◆ Text section ◆
BEGIN
Visit to a Hemlock (oil on canvas 5 x 7 in.) Sold


5 January finds me on a snowy forest road, walking toward a Sugar bush I was told about, just off Gravel Hill Road north of Monkland, Ontario.  I've stopped to paint less than a kilometre in from the red gate, because the sun will set soon. My painting gear and my cushion, blanket, and ground sheet are all piled into a plastic recycling box to pull it behind me like a sled. Deer tracks precede me, the toes punched deeply into the snow and the dew claws making two pointed marks behind each print. 
Close to the left hand side of the forest road a tall Hemlock about 50 cm across leans a little toward a younger tree and the two seem to be in silent dialog. A squirrel has left its tracks about the base of the larger tree, and drifted snow picks out the pattern of its grooved bark. Looking up I see broken stubs of branches to half the tree's height, and then a healthy, finely needled, forked crown, broken off bluntly at about 20 metres.

Sitting on the overturned box I spread my blanket across my lap, tuck it around my legs, and begin to paint - this one needs a rich burnt sienna underpainting. Though the forest is young here, and mostly Maples, it is presided over by scattered old Hemlocks, their trunks massive in contrast with the slim Maples' grey bark.
END
◆ Set of tasks ◆
(1) In the text about painting a hemlock, what container holds the painter's gear as it is pulled through the snow?
(2) Write the next part of the text about painting a hemlock, picking up right after its final sentence.

◆ Dataset excerpts ◆
BEGIN
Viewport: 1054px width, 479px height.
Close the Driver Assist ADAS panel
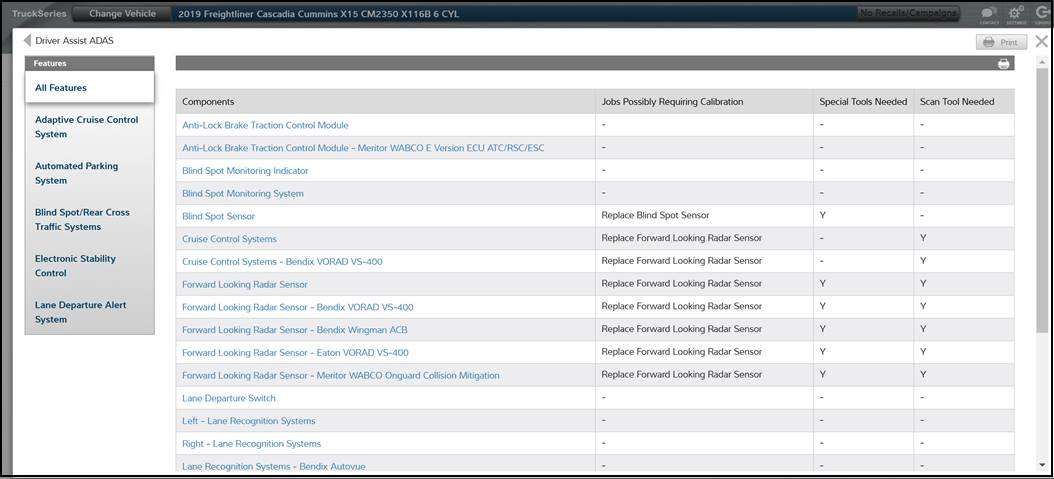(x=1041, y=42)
END
BEGIN
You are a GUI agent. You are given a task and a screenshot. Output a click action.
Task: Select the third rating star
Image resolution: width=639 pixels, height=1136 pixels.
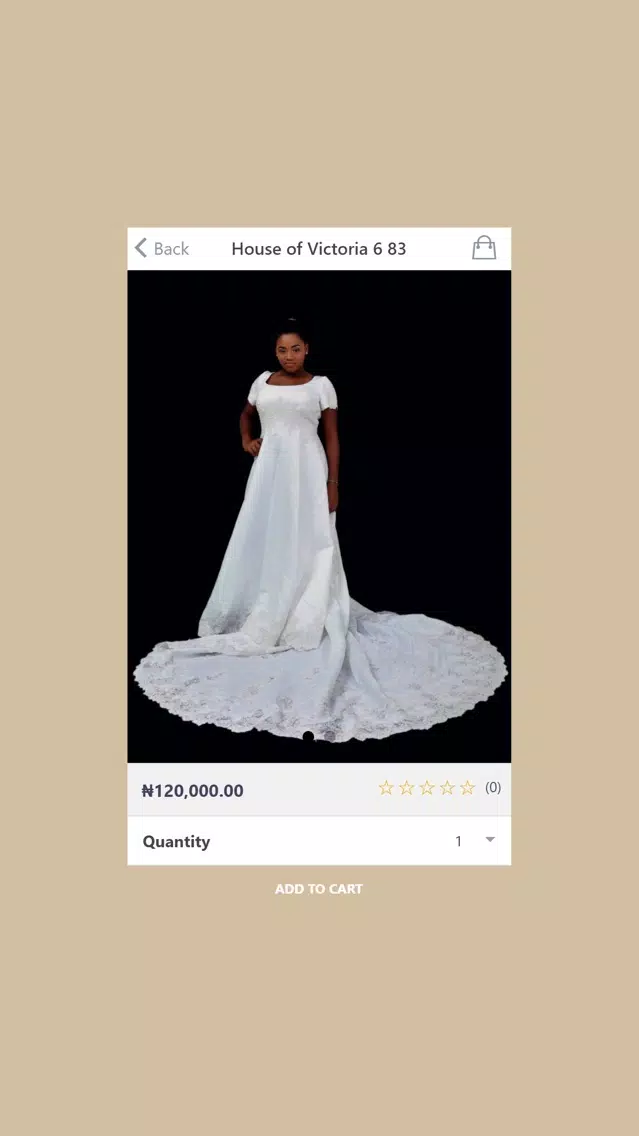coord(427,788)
END
BEGIN
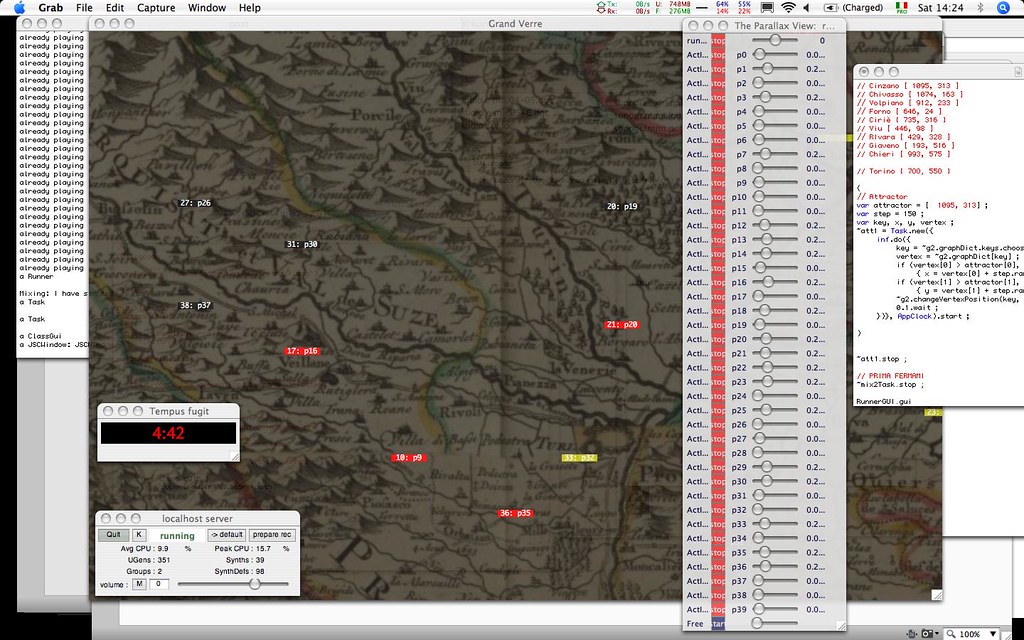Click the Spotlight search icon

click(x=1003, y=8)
END
◆ Numbered answers ◆
(1) A plastic recycling box, pulled behind like a sled.

(2)
As I work, Chickadees are busy, flitting and peeping in the shadowy copse of young Hemlocks behind me, finding tidbits that they hid in crevices last summer. That's a lot of hiding places to store in their tiny clever brains - but Chickadees only retain the memories of their food caches for one year. Research has shown that each spring they start with a clean slate! 

As dusk falls and I pack up, I'm more aware of the rushing of the highway as it echoes beyond the dark conifers to the northwest. Earlier the flaming sunset glinted like blown embers between their trunks from across open land. I glance up as I turn to go, at the moon peeking owlishly from between dark Hemlock boughs as it rises in the east, early full. The forest track is broad and white and easy to follow in the growing dark and I avoid taking wrong turns by retracing the faint drag mark of my box sled back to the van.

This is the S.E corner of the "old sugar bush" owned by South Nation Conservation since 1966. I've been told that only the stumps of the mature sugar maples remain along with the sugar shack; a new succession of 30-40 year old sugar maple, hickory, white ash dominates the natural forest. This is an upland forest situated on the bouldery phase of the Eamer soil series and likely marginal for agricultural purposes. The numerous stone fences that divide the property into 10-acre fields are evidence of the effort that was expended in the attempt to cultivate the land. The property was one of the early acquisitions of SNC and the cropped areas were planted to White Pine, White Spruce and Jack Pine.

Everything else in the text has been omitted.